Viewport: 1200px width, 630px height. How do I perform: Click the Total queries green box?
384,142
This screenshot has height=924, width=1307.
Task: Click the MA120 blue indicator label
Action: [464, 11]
——————
= TASK =
An exact copy of every entry is the expected result.

= WORKED SOLUTION =
Viewport: 1200px width, 630px height. How do I perform: Click the Total queries green box?
384,142
This screenshot has height=924, width=1307.
Task: Click the MA120 blue indicator label
Action: [464, 11]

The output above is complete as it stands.